Often, keeping such cores for other tasks such as
network handling is much more effective. On development
systems, these can also be used to run auxiliary tools
such as load generators and monitoring tools.
clusters composed of cores whose performance is less
than 80% of those of the next more performant one are
evicted. These are typically "little" or "efficient"
cores, whose addition generally doesn't bring significant
gains and can easily be counter-productive (e.g. TLS
handshakes). Often, keeping such cores for other tasks
such as network handling is much more effective.
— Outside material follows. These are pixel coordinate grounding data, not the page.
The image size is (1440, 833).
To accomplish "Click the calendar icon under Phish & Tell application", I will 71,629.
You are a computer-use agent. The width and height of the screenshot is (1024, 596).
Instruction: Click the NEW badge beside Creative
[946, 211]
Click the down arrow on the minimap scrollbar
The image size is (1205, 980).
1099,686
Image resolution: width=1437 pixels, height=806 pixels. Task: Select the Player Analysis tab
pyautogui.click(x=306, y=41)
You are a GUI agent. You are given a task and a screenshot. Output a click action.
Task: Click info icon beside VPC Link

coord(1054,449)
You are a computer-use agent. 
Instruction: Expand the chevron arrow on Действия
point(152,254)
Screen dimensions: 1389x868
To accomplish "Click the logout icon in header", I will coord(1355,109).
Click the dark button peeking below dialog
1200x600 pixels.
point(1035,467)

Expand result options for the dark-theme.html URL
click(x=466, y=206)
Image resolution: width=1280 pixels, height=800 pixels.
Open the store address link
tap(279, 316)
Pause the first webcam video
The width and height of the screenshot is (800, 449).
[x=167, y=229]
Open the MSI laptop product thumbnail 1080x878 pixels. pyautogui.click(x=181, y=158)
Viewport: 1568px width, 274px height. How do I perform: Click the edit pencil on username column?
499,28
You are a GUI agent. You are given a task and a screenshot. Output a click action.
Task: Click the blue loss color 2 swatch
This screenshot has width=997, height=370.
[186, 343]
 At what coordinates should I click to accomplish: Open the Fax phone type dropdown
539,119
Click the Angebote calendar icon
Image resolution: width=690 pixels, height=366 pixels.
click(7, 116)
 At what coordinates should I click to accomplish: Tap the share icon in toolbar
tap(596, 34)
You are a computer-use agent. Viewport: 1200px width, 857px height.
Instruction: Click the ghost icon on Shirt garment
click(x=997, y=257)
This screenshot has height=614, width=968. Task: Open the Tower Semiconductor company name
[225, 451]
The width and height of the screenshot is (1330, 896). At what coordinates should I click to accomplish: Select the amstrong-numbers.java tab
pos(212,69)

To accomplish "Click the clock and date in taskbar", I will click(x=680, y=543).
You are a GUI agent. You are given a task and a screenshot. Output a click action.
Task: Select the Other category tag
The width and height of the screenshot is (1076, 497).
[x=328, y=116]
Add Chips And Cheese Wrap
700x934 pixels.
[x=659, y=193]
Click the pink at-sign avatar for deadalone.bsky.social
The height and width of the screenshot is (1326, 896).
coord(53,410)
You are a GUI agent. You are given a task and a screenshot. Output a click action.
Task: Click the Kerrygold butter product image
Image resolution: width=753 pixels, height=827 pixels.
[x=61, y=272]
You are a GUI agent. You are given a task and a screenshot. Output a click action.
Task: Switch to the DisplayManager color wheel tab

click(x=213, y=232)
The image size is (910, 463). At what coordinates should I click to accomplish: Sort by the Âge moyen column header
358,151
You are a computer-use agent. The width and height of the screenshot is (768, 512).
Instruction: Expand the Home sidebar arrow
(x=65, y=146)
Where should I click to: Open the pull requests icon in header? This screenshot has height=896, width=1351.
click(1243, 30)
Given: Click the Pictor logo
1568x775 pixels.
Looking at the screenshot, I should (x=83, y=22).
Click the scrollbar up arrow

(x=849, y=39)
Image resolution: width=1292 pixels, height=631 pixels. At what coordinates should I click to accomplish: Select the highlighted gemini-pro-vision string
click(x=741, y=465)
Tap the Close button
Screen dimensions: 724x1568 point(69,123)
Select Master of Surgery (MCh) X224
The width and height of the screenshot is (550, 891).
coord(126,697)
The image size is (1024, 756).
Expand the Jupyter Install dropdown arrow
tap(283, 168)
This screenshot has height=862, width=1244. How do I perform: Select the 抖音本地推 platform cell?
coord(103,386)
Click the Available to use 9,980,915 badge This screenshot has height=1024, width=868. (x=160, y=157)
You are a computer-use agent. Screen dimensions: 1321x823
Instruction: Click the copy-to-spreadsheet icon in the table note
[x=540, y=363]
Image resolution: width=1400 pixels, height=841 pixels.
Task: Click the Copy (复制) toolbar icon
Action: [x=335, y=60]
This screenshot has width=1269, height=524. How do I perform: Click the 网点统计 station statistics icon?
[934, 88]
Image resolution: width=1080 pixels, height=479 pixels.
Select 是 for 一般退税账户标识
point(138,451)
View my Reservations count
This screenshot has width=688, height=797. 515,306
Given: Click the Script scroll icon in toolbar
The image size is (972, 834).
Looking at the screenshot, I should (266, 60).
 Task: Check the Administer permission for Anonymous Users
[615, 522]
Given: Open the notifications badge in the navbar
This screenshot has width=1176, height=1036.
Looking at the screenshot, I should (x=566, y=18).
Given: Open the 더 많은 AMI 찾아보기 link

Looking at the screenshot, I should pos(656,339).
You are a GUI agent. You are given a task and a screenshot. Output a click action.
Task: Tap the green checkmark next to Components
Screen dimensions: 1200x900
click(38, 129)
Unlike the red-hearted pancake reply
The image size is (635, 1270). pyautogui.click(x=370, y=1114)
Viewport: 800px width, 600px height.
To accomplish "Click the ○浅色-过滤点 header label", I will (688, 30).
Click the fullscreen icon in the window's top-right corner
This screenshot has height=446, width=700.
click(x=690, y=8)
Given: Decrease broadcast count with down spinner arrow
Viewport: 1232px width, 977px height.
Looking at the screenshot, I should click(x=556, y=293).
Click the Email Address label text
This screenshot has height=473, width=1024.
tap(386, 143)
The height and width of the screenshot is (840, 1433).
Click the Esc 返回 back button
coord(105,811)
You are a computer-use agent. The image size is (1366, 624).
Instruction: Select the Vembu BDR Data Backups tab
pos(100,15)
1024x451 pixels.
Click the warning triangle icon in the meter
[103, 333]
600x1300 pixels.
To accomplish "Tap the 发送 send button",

On
development systems, these can also be used to run
auxiliary tools such as load generators and monitoring
tools.
- resource this is like group-by-cluster above, except that only
the smallest and most efficient CPU cluster will be

View file

@ -1316,7 +1316,7 @@ static int cpu_policy_group_by_ccx(int policy, int tmin, int tmax, int gmin, int
/* the "performance" cpu-policy:
* - does nothing if nbthread or thread-groups are set
* - eliminates clusters whose total capacity is below half of others
* - eliminates clusters whose average capacity is less than 80% that of others
* - tries to create one thread-group per cluster, with as many
* threads as CPUs in the cluster, and bind all the threads of
* this group to all the CPUs of the cluster.
@ -1329,22 +1329,26 @@ static int cpu_policy_performance(int policy, int tmin, int tmax, int gmin, int
if (global.nbthread || global.nbtgroups)
return 0;
/* sort clusters by reverse capacity */
cpu_cluster_reorder_by_capa(ha_cpu_clusters, cpu_topo_maxcpus);
/* sort clusters by average reverse capacity */
cpu_cluster_reorder_by_avg_capa(ha_cpu_clusters, cpu_topo_maxcpus);
capa = 0;
for (cluster = 0; cluster < cpu_topo_maxcpus; cluster++) {
if (capa && ha_cpu_clusters[cluster].capa < capa / 2) {
/* This cluster is more than twice as slow as the
* previous one, we're not interested in using it.
if (capa && ha_cpu_clusters[cluster].capa * 10 < ha_cpu_clusters[cluster].nb_cpu * capa * 8) {
/* This cluster is made of cores delivering less than
* 80% of the performance of those of the previous
* cluster, previous one, we're not interested in
* using it.
*/
for (cpu = 0; cpu <= cpu_topo_lastcpu; cpu++) {
if (ha_cpu_topo[cpu].cl_gid == ha_cpu_clusters[cluster].idx)
ha_cpu_topo[cpu].st |= HA_CPU_F_IGNORED;
}
}
else if (ha_cpu_clusters[cluster].nb_cpu)
capa = ha_cpu_clusters[cluster].capa / ha_cpu_clusters[cluster].nb_cpu;
else
capa = ha_cpu_clusters[cluster].capa;
capa = 0;
}
cpu_cluster_reorder_by_index(ha_cpu_clusters, cpu_topo_maxcpus);